North Korea is not going to unilaterally disarm, and the US is not going to preemptively attack North Korea (and risk another Korean war) to force it to do so. Simply continuing past policies — applying more sanctions and beefing up military capabilities in the region — will almost certainly fail, but more ominously will likely result in three outcomes, all of them bad.

The first is an accidental war or military miscalculation, which would cause catastrophic casualties. With a standing army of more than one million and thousands of artillery guns in North Korea, hundreds of thousands of South Korean and US troops on the other side, all against a backdrop of heightened tensions, the Korean Peninsula is a tinderbox. A North Korean test missile that goes badly off course, an exchange of fire along the border that kills a soldier, or a collision of naval vessels in contested fishing grounds — all of which have happened in the recent past — could be the “black swan” that pushes everything over the edge. With this fifth test (and with expected improvements in the North’s long range missile capability), we can be certain of the US response — more solidarity with the South, more military assets (framed as defensive) and more sanctions. This in turn will set off another round of dangerous one-upmanship with a young Kim Jong Un about whom we know little.
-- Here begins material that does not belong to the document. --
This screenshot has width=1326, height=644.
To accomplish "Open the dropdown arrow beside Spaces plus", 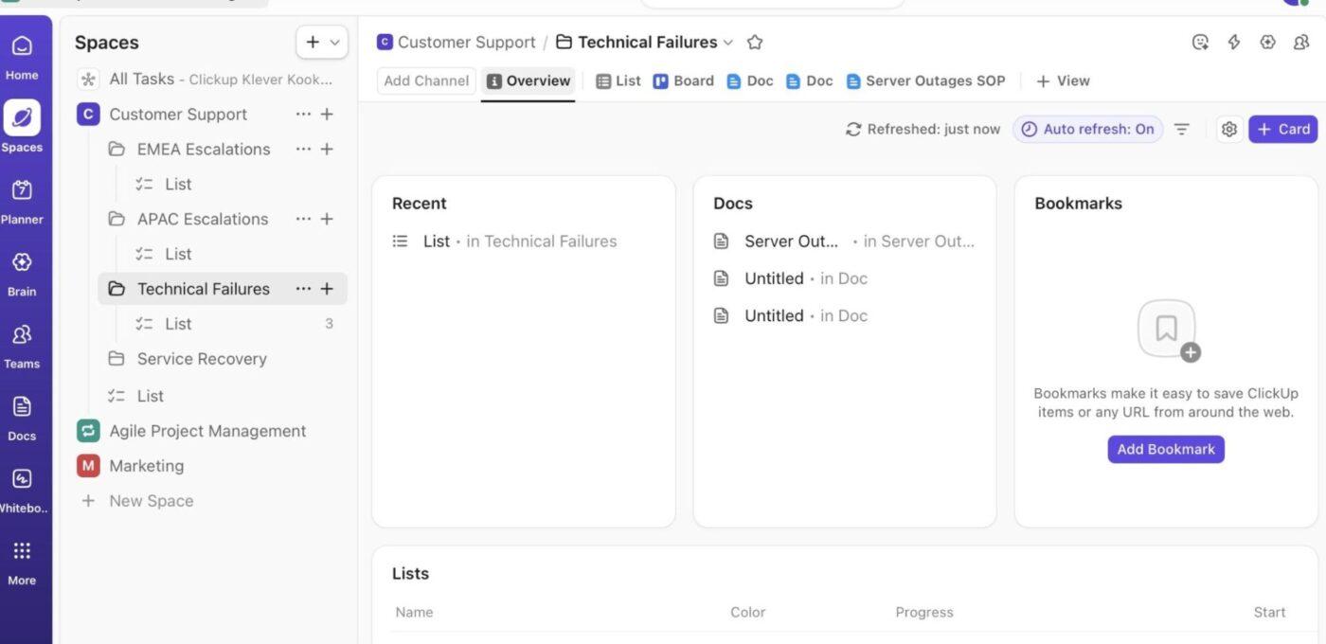I will [333, 42].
The second outcome is weapons-grade plutonium or uranium secreted out of North Korea. Ironically, this could occur if international sanctions work too well. To date, each North Korean nuclear and rocket test is followed by ever tighter economic sanctions. North Korea’s savior has been China, which has been the weak link. Currently, this seems to be changing, with China now actually enforcing some sanctions. But if the North is pressed too hard or in the face of a military escalation spiraling out of control, there would be plenty of incentive for stressed elites or rogue elements to sell fissile material or arms to the highest bidder. More problematic would be an unexpected collapse of the Kim regime — by internal or external coup, which would raise the specter of “loose nukes.” In this situation, who controls that nuclear bomb material and is it secure? No one knows. And if fissile material were to find its way out of the North, there is little doubt that nuclear explosion somewhere else in the world would not be far off.

The third possibility is that Pyongyang increases its leverage by continuing its production of fissile material — now at a rate of about one bomb’s worth of material every ten weeks. This means the North becomes more heavily armed, with the capability to hit the US West Coast with a nuclear weapon. This outcome is more likely if Chinese enforcement of sanctions remains uneven and the status quo endures — in other words, it is this same-old-same-ol’ which has allowed North Korea since 2006 to conduct four nuclear weapons tests, multiple long-range missile tests and increase its nuclear weapons stash from one or two to about 15 to 20, with no end in sight. There’s one additional worry — a nuclear arms race in East Asia because the political pressure on South Korea, Japan, possibly Taiwan, and China to respond will be immense.

Understanding that our longer-term goal must be a nuclear-free Korean Peninsula, our nearer-term objective should be to keep things from getting worse — in short determining if a verifiable freeze on Pyongyang’s nuclear and missile activity, the first step, is even possible.

One critical challenge here will be to figure out what is Kim Jong Un’s bottom line and whether it is a “bridge too far” for us. Before re-engaging the North and to have a chance of success, the US, South Korea and Japan must also secure Chinese “buy-in.” And here is where American leadership is paramount. The US inclination to see North Korea as China’s problem is and has been a mistake. But American leadership is not simply doing what we can to make Chinese use harsher “sticks.” It entails more substantial US, South Korean and Japanese “carrots”– all to be deployed in a coordinated fashion. Most importantly, and as a precursor to forging an “all for one, one for all” approach, it requires getting all four countries to accommodate the others’ regional security needs, which will necessarily involve difficult questions about the Korean Peninsula’s future.

Putting the pieces together to get a North Korean freeze is a long shot and getting harder every day. But given that we could in the not too distant future be faced with the terrible choice of a North Korea with nuclear tipped missiles aimed at the US mainland or a devastating war to prevent this from happening, making sure we have explored every option now before having making that choice later is well-worth our effort.